Records from a dataset
___

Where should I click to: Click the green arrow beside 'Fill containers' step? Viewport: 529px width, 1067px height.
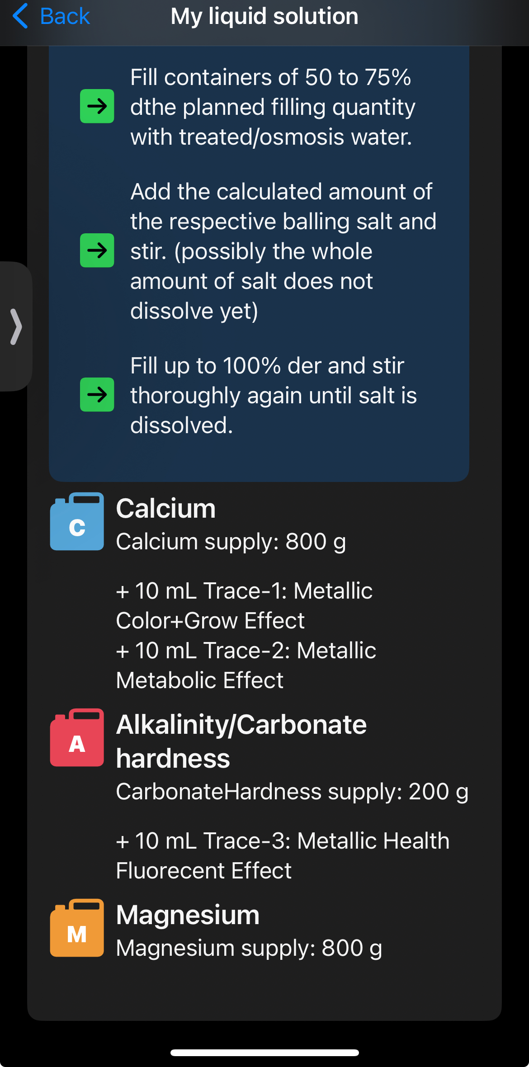coord(97,106)
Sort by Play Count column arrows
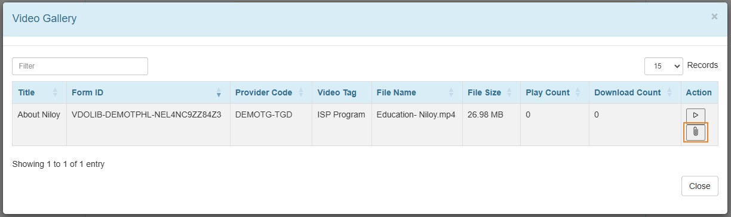Image resolution: width=731 pixels, height=217 pixels. click(578, 92)
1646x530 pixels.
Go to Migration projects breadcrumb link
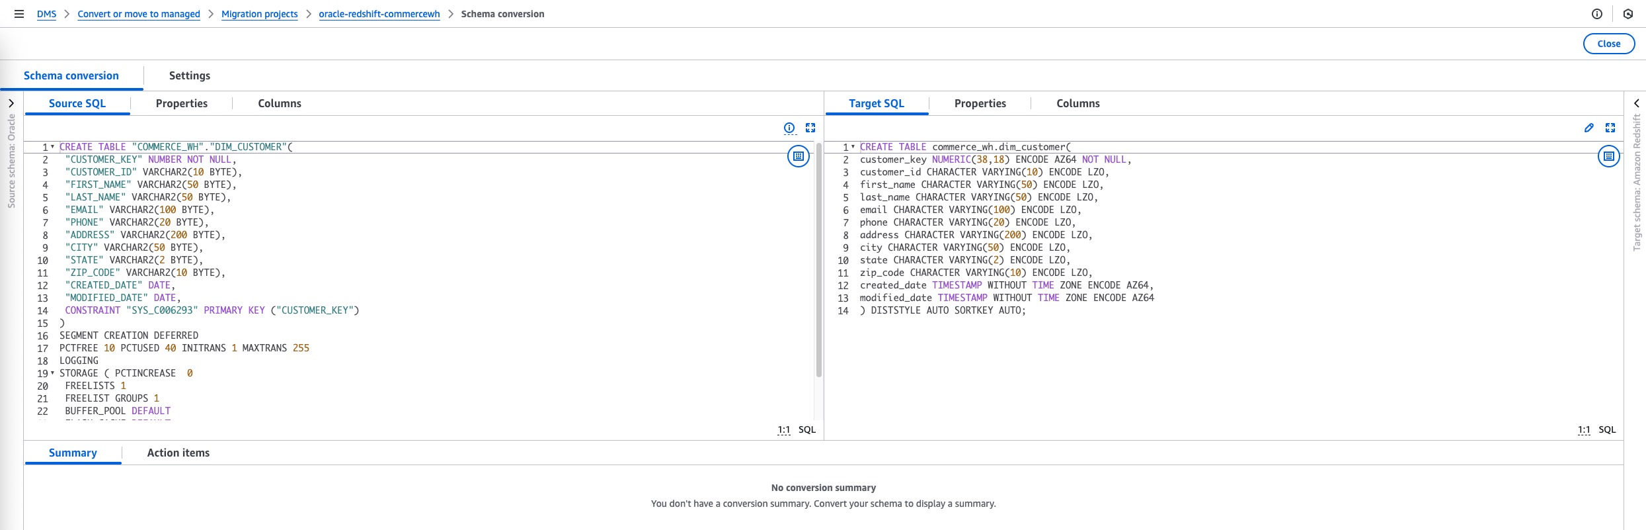(259, 14)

___

Please transcribe every entry above exactly, leaving out any pictures.

» **Reply**:
Where should I click to: Click the green arrow beside 'Fill containers' step? Viewport: 529px width, 1067px height.
coord(97,106)
Sort by Play Count column arrows
Image resolution: width=731 pixels, height=217 pixels. click(578, 92)
1646x530 pixels.
Go to Migration projects breadcrumb link
(259, 14)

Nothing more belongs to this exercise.